Peppin, for his part, now thinks ABM was able to put the GOP operation on its back foot, having successfully tarred Johnson as a “Tea Party” candidate who would cut education funding if elected.

“The [ABM] playbook is to define the Republican candidate for governor before that candidate can define themselves,” Peppin said. Recalling the group’s scorching campaign against Tom Emmer in 2010, he added: “For the second election in a row, I think they were able to do that.”

For some context on why this comment is so egregious, I have to explain some history.

I was invited to a “Blogger Event” by Johnson’s campaign in July 2013.  A few bloggers got together with the campaign at the Davanni’s in Roseville and we heard from Johnson and his advisers (including Larry Colson, Craig Westover, and Danny Nadeau) about their campaign strategy, and then were given the opportunity to ask questions.  

I asked at that meeting what Johnson’s plan was to combat the influence of Alliance for a Better Minnesota (ABM) on the campaign.  The answer was, and I quote: “Jeff is ABM-Proof”.  Several of Johnson’s key advisers went on to explain that Johnson had a “squeaky clean” background and there was nothing that could be used against him.  To be clear, Johnson was sitting in the room, nodding in agreement.

The stunning ignorance and arrogance of that statement was one of the many reasons that I decided early on that Johnson’s campaign had no chance of winning this election.

Johnson was also asked at that meeting what his plans were to deal with the lopsided amount of outside spending that we have seen in recent elections.  His answer was that there were some big donors looking to set up a Super PAC to help him out, and that we shouldn’t worry about it.  Apparently that Super PAC never materialized, because I am unaware of any massive outside spending that came to Johnson’s aid.

Johnson and his team were aware of the “ABM playbook” and the outside spending disadvantage they would have well before Johnson got into the race for Governor, but never came up with a plan to mitigate those factors.  As a result, they lost, and we all get another Dayton administration.

Peppin’s comments about ABM are even more ludicrous in how they attempt to blame that group for defining Johnson as a “Tea Party” candidate, when it was Johnson who defined himself that way.  It wasn’t ABM who advised Johnson to campaign extensively at Tea Party meetings and refer to himself as “we” when he was at Tea Party events- those decisions were made by Johnson and his advisers.

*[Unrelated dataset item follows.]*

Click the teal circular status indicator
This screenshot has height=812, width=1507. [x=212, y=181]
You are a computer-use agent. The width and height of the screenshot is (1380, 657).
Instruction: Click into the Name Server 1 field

Jeff Johnson said in one of his (rare) TV ads that “The buck stops” with him. It will be interesting to see if Johnson and his team eventually own up to their starring role in this loss, but based on Team Johnson’s behavior so far, I won’t be holding my breath.

If Republicans want any chance to win a statewide race again, they need a full and honest assessment of what went wrong this year, not ridiculous spin from campaign consultants trying to avoid blame. 

For this loss, the buck should stop with Team Johnson.

* More on the bad decisions and unforced errors committed by Team Johnson coming soon.